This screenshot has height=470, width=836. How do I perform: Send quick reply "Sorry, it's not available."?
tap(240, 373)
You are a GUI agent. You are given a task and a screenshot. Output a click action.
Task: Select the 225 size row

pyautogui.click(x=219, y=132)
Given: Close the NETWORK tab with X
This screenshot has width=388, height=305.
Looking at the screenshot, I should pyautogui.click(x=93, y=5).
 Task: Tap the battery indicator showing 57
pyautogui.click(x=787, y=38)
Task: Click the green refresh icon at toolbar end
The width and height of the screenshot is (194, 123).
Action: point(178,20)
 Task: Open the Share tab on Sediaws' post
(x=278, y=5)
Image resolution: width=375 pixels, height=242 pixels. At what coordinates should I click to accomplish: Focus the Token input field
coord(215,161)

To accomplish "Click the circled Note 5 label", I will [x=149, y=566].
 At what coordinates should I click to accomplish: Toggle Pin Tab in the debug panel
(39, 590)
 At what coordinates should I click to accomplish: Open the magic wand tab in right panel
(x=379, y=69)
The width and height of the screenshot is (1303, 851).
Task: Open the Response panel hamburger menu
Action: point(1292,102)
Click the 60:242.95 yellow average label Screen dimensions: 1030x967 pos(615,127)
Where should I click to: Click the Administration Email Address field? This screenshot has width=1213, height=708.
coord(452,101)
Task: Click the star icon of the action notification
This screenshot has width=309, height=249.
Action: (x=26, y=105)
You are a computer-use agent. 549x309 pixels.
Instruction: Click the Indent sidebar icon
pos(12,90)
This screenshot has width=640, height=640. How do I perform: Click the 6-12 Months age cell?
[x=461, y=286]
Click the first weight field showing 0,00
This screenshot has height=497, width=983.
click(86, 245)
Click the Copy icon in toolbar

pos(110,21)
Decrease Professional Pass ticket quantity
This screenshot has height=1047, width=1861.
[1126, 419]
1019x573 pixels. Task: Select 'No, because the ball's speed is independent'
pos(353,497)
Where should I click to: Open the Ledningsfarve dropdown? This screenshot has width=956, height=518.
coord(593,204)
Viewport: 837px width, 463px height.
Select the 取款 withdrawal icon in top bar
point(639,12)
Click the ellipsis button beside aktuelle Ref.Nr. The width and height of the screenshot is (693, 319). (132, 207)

----------

▶ [Given request]:
Copy out every line in the data above that contains the word "Where".

▶ [The result]:
Where should I click to: Click the Administration Email Address field? This screenshot has width=1213, height=708.
Where should I click to: Open the Ledningsfarve dropdown? This screenshot has width=956, height=518.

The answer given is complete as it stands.